The other confirmed tenant in Jiashan Market is a new project from Beijing's Cafe Sambal & Bed Bar people. The Shanghai iteration, spread over two floors, will fall somewhere between the owner's bohemian, Malaysian Cafe Sambal and his bohemian, layabout Bed Bar, which is likely to mean scruffy antiques, pillows on the floor, char kuay teow, and cocktails. The name is undecided, but according to the owner, will be "Sambal something." Late June or early July delivery.
Shanghai now has a casual Swiss restaurant, an Italian-American joint, and a Russian donut takeaway. That's just since February. Where do we go from here? A three-story Belgian bistro with six kinds of mussels and 18 kinds of beer: Chambar. I would call this Tier Four cuisine, to borrow a China naming convention.
Chambar, the moniker, is "inspired by" from this rather high-profile Vancouver restaurant (no relation), but the similarities end there. Shanghai's Chambar will be a casual bistro with lots of imported mussels (cooked in Hoegaarden, cooked with herbs, cooked Provencale, cooked with white wine, cooked naked, etc.) and an owner who likes to speak in definitives. "It will be the first Belgian restaurant in Shanghai" (if you don't count this one); the menu will be "30% mussels, 30-40% lobster & fish, and 30% steaks -- beefsteaks, chicken steaks, fish steaks"; Chambar's picture beer menu will have "the most Belgian beers in Shanghai" (18); and "You cannot leave here hungry. There will be a lot of bread with the mussels, too -- 250 grams." Settled.
The mussels will be served for two people or four people only, and will be 110rmb and 170rmb, respectively. Belgian beers from 60-80rmb. Chambar will be in the three-story villa that once housed Trattoria Isabelle at 139 Xing'an Lu, a quiet side street one block south of Huaihai Lu. Opening scheduled for first week of May.
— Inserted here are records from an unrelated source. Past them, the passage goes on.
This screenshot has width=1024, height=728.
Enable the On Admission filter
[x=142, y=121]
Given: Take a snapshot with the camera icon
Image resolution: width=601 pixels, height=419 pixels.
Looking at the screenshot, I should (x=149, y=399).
The Bonito guys are coming back, minus Bonito. Alberto and Ferran have taken a villa on Fenyang Lu and will convert it into a new Spanish restaurant, name withheld. The 1930s property will have a little more charm than their previous location -- "No more shopping mall!" -- with terraces on the second and third floors and a nice garden.
Other details are scarce, except that they intend to reprise "the spirit of Bonito" with a friendly, unpretentious restaurant and "not scary prices." Chef is a new import from Spain. That's a start. This one is aiming for a debut in the first or second week of May.